**Exercise requirements**
From the listing below, pull out the lines that hold "agent".

**Provided material**
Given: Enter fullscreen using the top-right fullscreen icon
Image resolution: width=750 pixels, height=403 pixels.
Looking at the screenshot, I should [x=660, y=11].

...

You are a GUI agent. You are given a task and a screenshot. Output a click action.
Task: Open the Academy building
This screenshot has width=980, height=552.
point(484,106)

* * *

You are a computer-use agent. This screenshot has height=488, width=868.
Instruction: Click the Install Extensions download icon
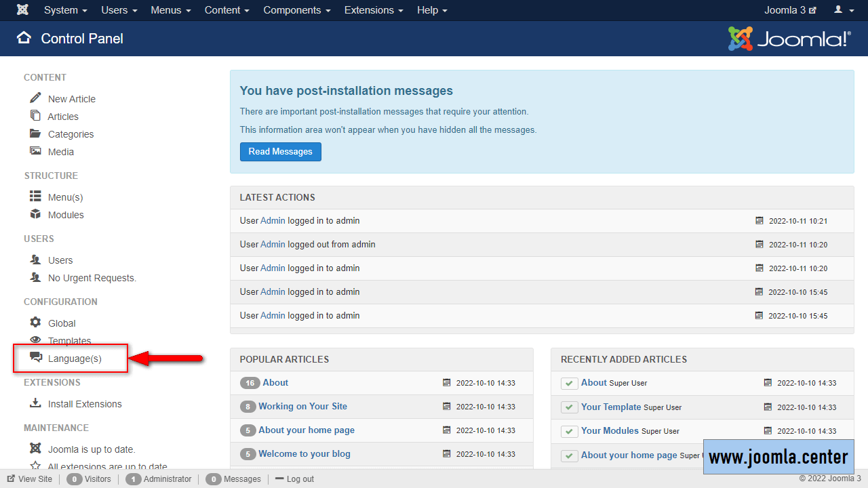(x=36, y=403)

**Written response**
You are a GUI agent. You are given a task and a screenshot. Output a click action.
You are a computer-use agent. This screenshot has height=488, width=868.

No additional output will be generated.